The revised guidelines were released, on Tuesday, in Abuja, and became effective from January 1, 2018, a statement by the commission’s Head of Corporate Affairs, Rasak Salami, said.
He said that the guidelines were reviewed to accomodate the under-served and excluded segment of the population.
Investopedia defines Micro-insurance as a mechanism to protect low-income people against risk, such as accident, illness, and natural disasters.
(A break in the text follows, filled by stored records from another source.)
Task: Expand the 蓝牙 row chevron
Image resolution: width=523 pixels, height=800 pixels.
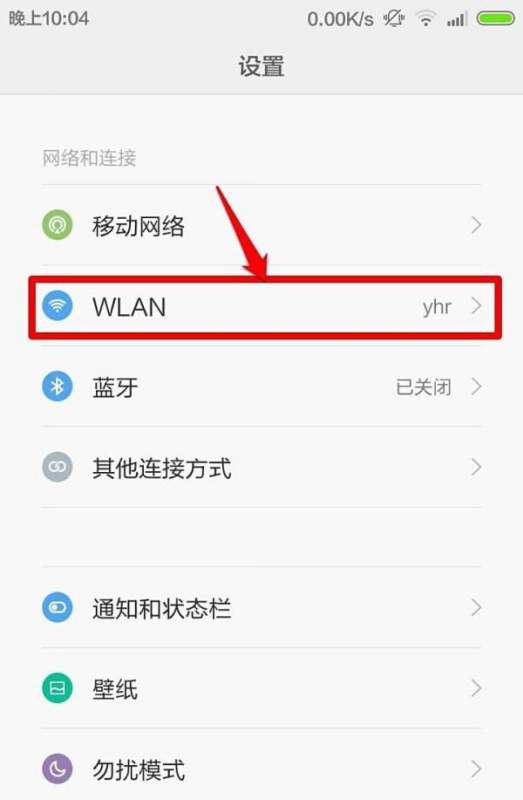Action: tap(476, 387)
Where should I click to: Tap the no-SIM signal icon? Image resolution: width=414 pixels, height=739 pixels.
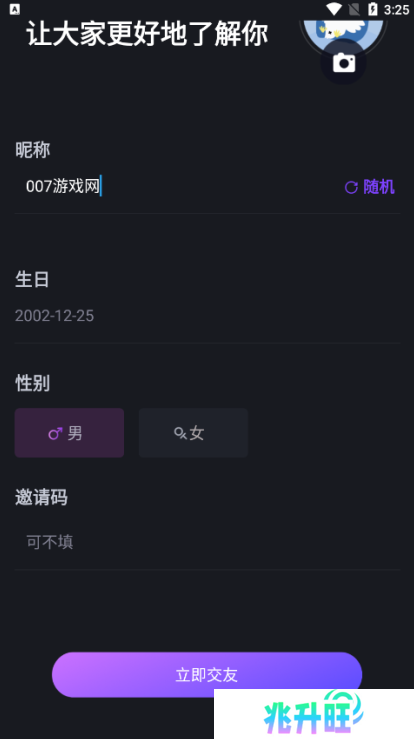coord(354,9)
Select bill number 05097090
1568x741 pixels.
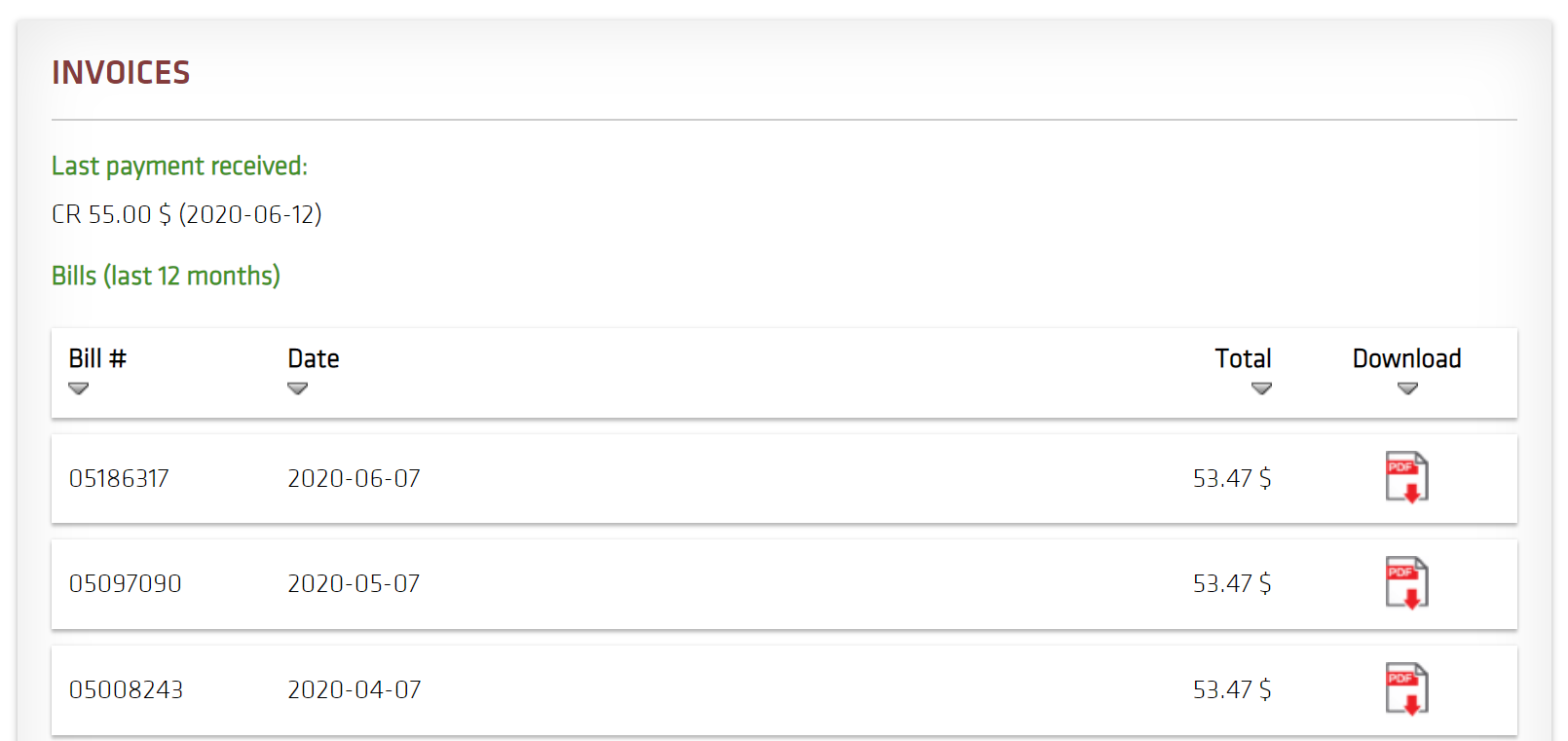coord(125,583)
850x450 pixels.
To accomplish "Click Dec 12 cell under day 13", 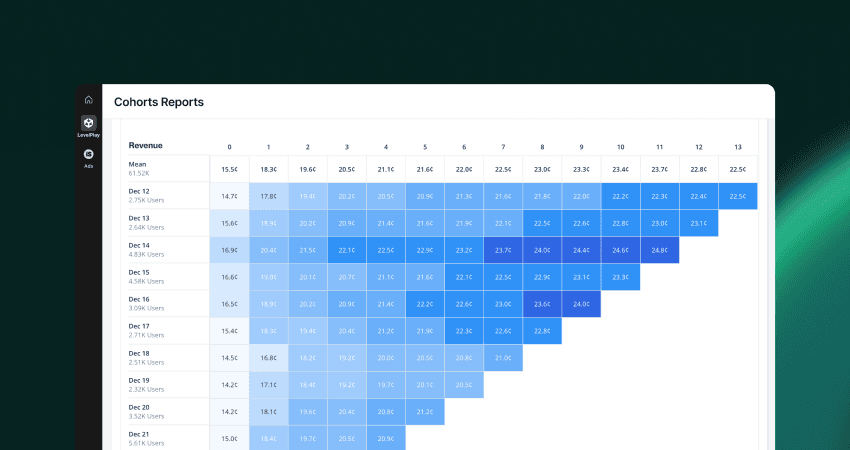I will (738, 196).
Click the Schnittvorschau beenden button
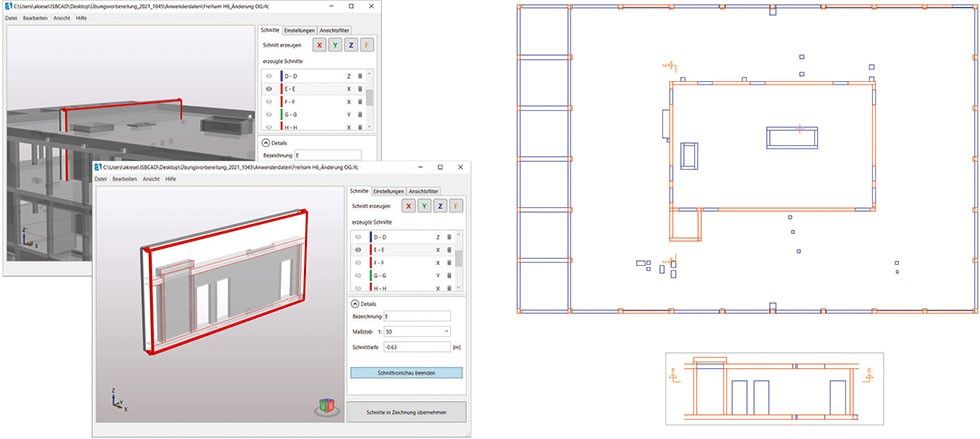980x439 pixels. (x=406, y=372)
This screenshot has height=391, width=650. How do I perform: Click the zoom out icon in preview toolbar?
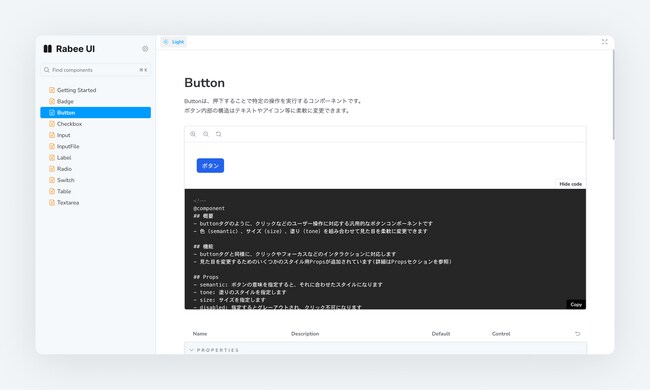pos(206,134)
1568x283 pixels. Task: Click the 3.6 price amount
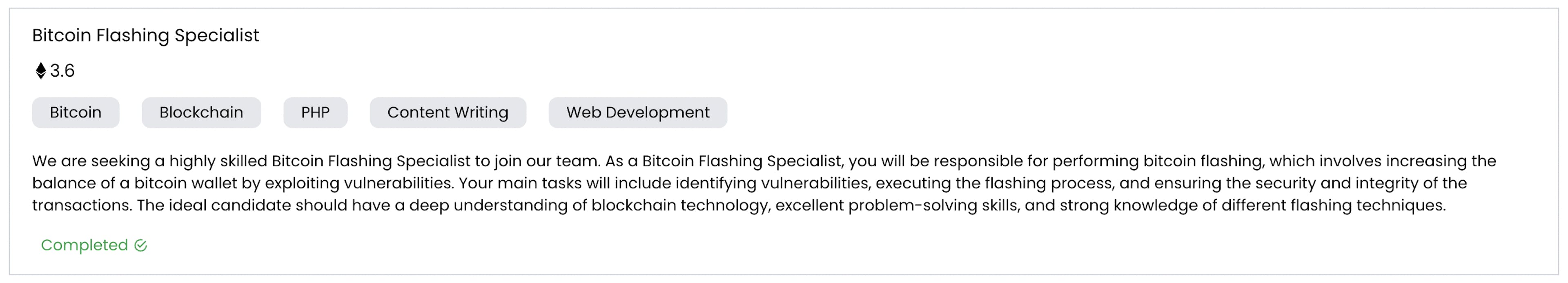(x=62, y=71)
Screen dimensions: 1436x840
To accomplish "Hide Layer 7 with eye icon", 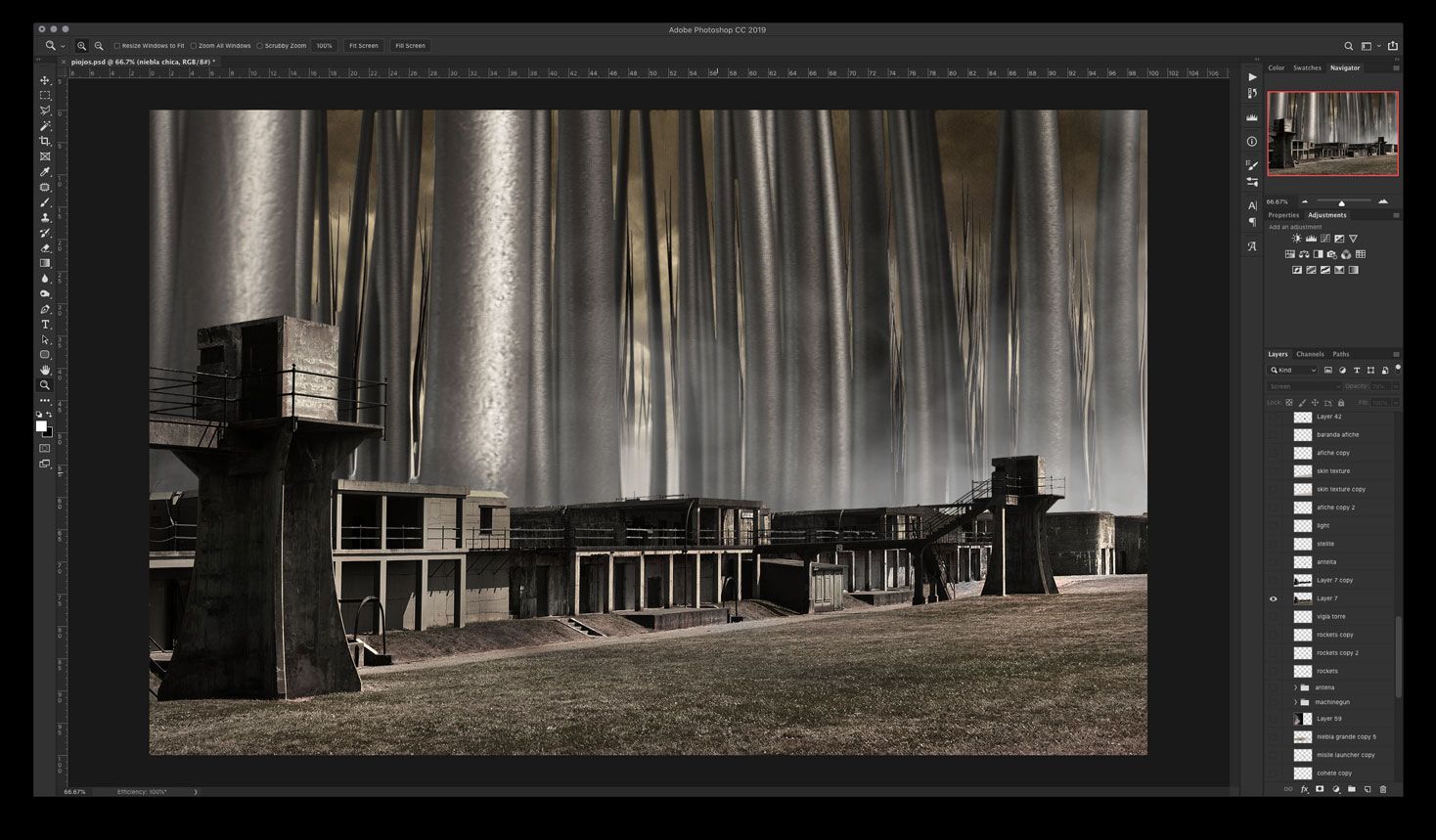I will pos(1273,598).
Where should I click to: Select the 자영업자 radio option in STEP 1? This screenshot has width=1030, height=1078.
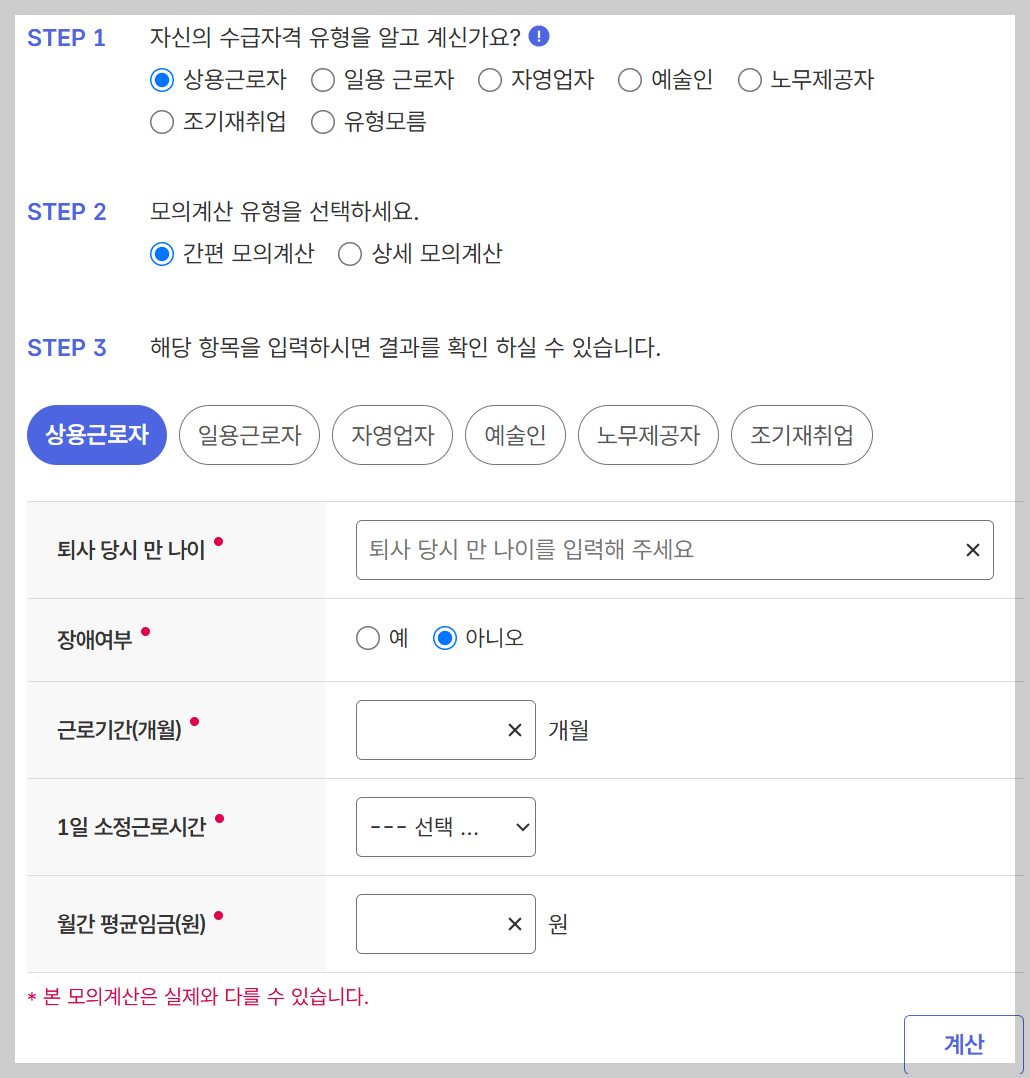tap(489, 81)
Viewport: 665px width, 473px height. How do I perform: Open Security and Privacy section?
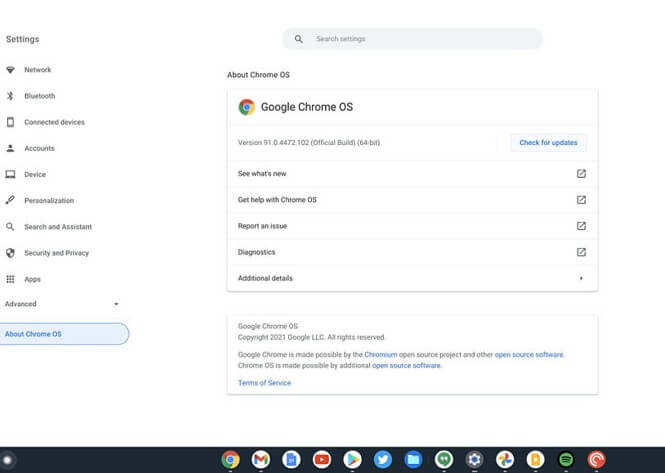(56, 253)
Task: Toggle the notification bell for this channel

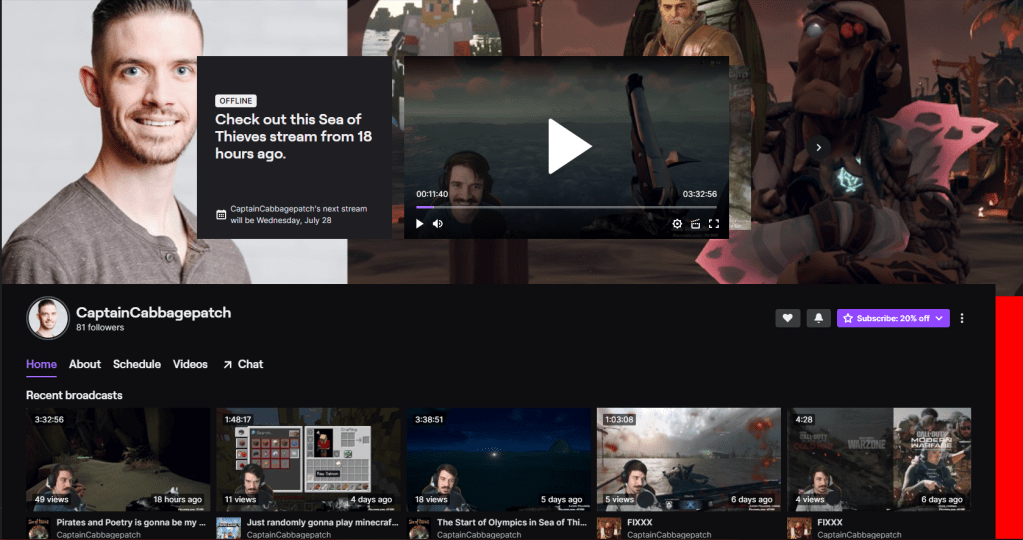Action: 818,318
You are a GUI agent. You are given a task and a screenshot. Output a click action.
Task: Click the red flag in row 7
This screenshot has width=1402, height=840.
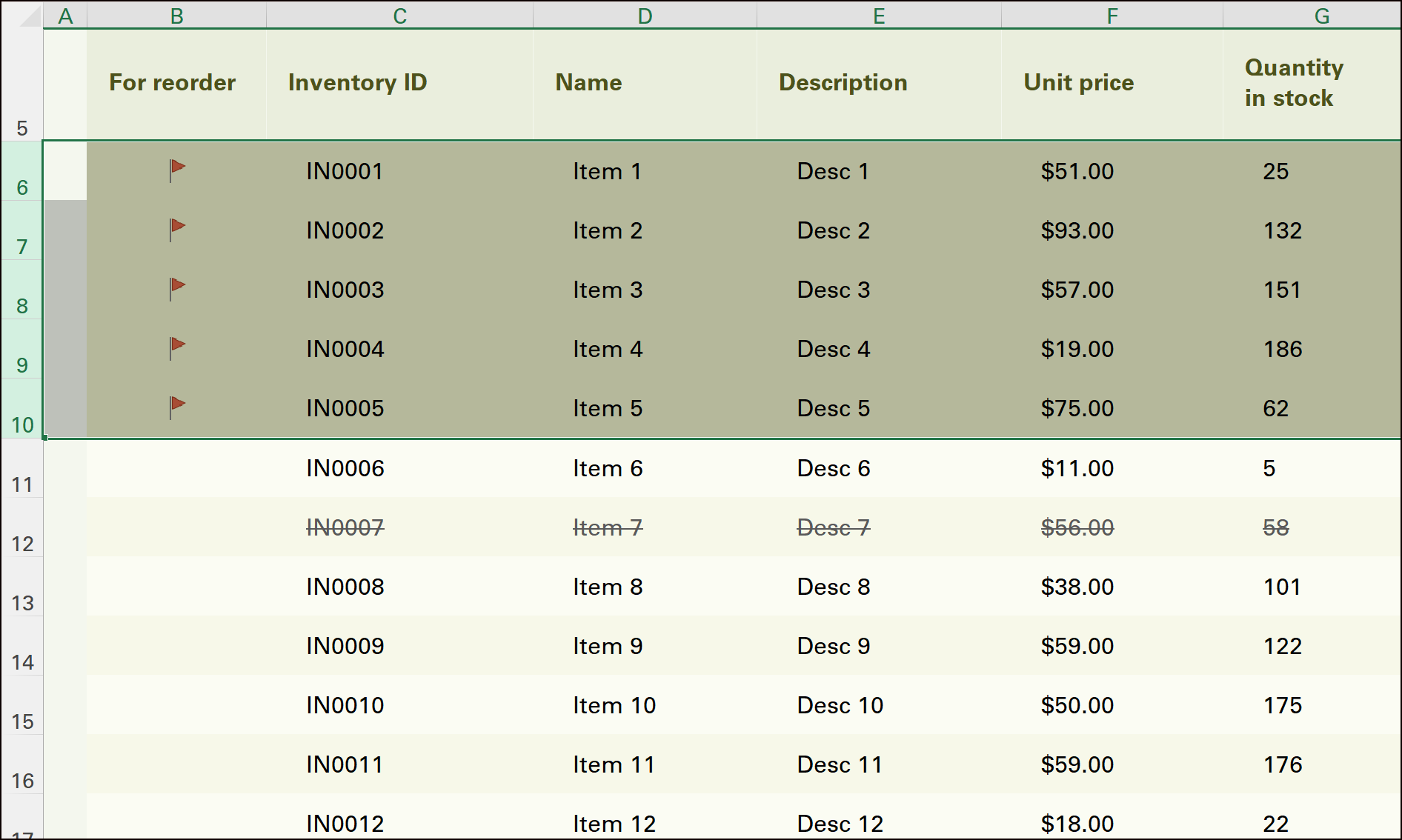[177, 230]
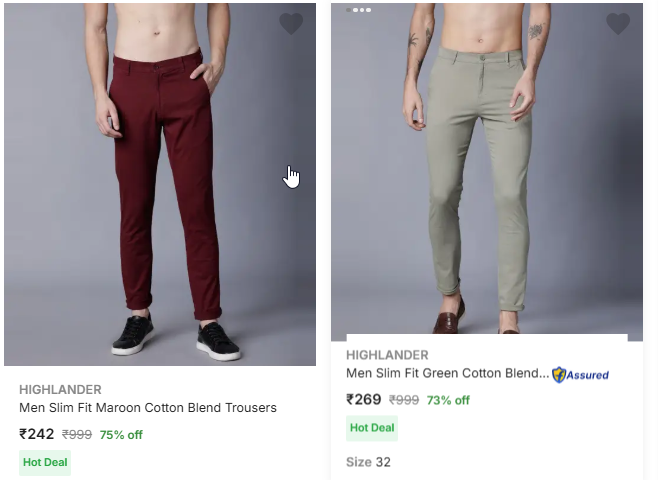This screenshot has height=480, width=665.
Task: Select first carousel dot on green trousers
Action: pyautogui.click(x=348, y=10)
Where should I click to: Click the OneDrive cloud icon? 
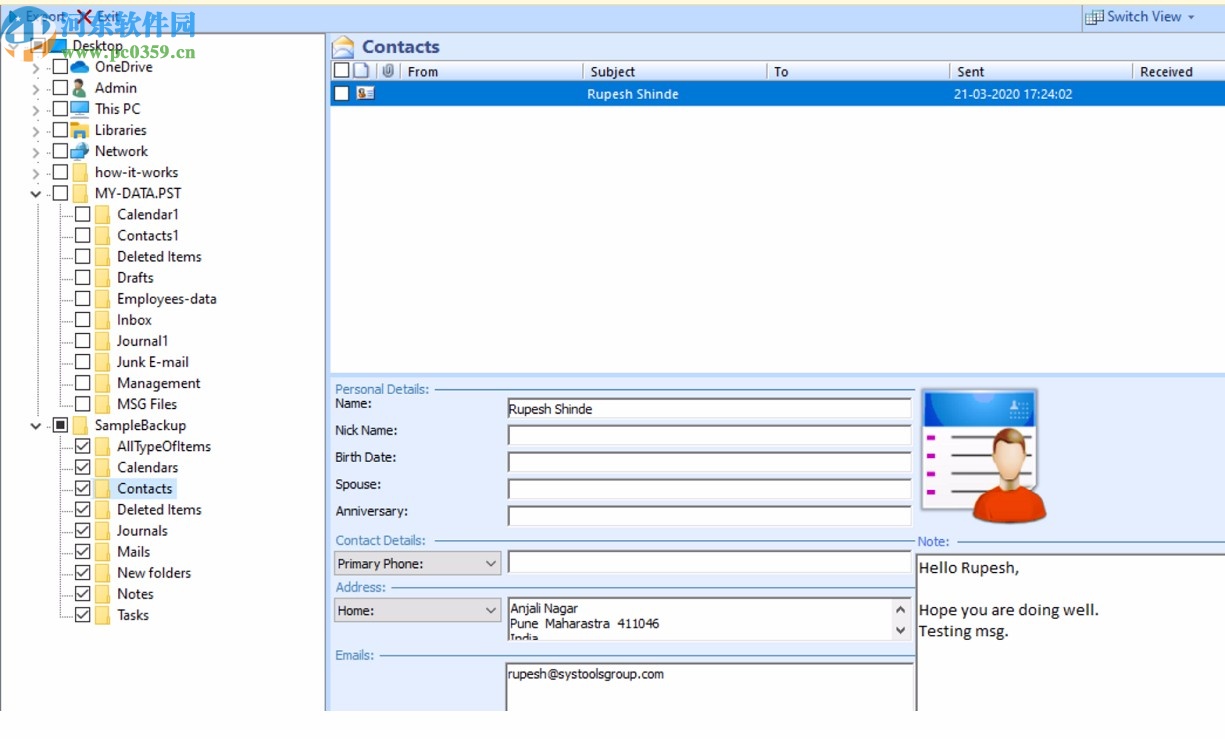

This is in exchange for insurance premium payments tailored to their needs, income and level of risk.
Salami said that the guidelines were aimed at moving insurance penetration from 0.6 per cent to two per cent and increasing the premium income of the industry to one trillion naira by year 2020.
He said the approved rates in the guidelines for life insurance and non-life insurance policy were five per cent and 15 per cent, respectively.
“The approved rates for non-life insurance stands at 15 per cent according to the guidelines.
“All operators are mandated to comply with the Code of Good Corporate Governance.
“The operational license of any operator that refuses to conduct business according to micro-insurance principles will be withdrawn,’’ Salami saud in reference to the document as specifying.
He said that all micro-insurance products were to be presented to consumers in simplified marketing and technical procedures, which would be different from conventional insurance.
This, he said, was to ensure that micro-insurance terms, coverage, delivery mechanism and services were unambiguous and universally clearly understood.
According to the spokesman, the capital base for unit operations are now N40 million, state operations N100 million and national N600 million.
He said that the document specified that a national insurer, who sought composite micro-insurance license, was expected to be capitalised to the tune of N600 million.
“A unit micro-insurer must have N25 million for general business and N15 million for life, with operation in one location within a local community.
“At the national level, N400 million minimum capital is needed for a general micro-insurer and N200 million for a life operator.
“At state level, the minimum capital base is pegged at NI00 million, broken into N60 million for general and N40 million for life operators,’’ it said.
Salami said that national operators were allowed to have presence in at least six states within the three geo-political zones of the federation.